Page excerpt:
Antiphonal duets of territorial pairs are audibly distinguishable, on the basis of temporal and structural differences in the female vocal elements of duets. Territorial pairs use antiphonal duets on a daily basis to advertise their presence, and such calling was most frequent shortly after sunrise. Un-mated females call far more frequently than territorial pairs, often throughout the day, with peaks at shortly after sunrise and before sunset. Playback experiments with the advertising calls of un-mated females within territory boundaries of established pairs, elicited vigorous vocal and behavioural responses from territorial females. Male calls are more conservative than female calls, with females using a wider repertoire of vocalizations.

The mating system of Hartlaub's spurfowl can be described as a female dominated resource defence monogamy. Perennial territorial resources (food, traditional call-sites, refuge and suitable nest-sites) are primarily defended by female Hartlaub's francolins. By excluding other females from the vicinity of the resource, the defending female can count on male visitation, life-mating and thus biased mating access with guaranteed fertilization. The pair bond is maintained by ritualised behaviours, including pair-distinct (female initiated) antiphonal duetting and reverse mounting during courtship and incubation. Operational sex ratios are "female skewed" and probably strongly influenced by predation, with noticeably large numbers of strongly- vocal female 'floaters' and a virtual absence of un-mated males. It is unusual that this sex-role reversed monogamy occurs in a species which is strongly sexually dichromatic and dimorphic, with the males more brightly coloured and somewhat larger than females.

Source data:

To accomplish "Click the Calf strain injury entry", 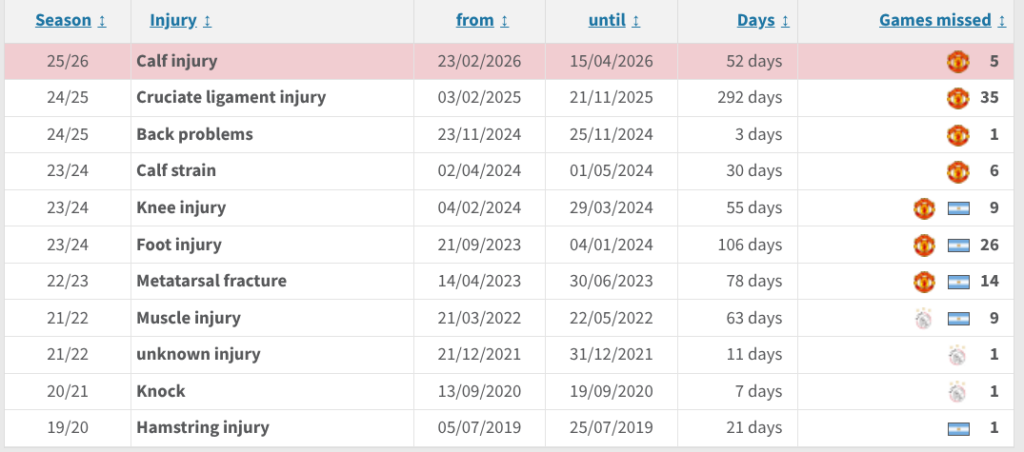I will pos(176,171).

What the exercise asks:
Please quote the spurfowl passage between "Antiphonal duets of" and "repertoire of vocalizations.", inclusive. The listing was drawn from a separate source.

Exercise result:
Antiphonal duets of territorial pairs are audibly distinguishable, on the basis of temporal and structural differences in the female vocal elements of duets. Territorial pairs use antiphonal duets on a daily basis to advertise their presence, and such calling was most frequent shortly after sunrise. Un-mated females call far more frequently than territorial pairs, often throughout the day, with peaks at shortly after sunrise and before sunset. Playback experiments with the advertising calls of un-mated females within territory boundaries of established pairs, elicited vigorous vocal and behavioural responses from territorial females. Male calls are more conservative than female calls, with females using a wider repertoire of vocalizations.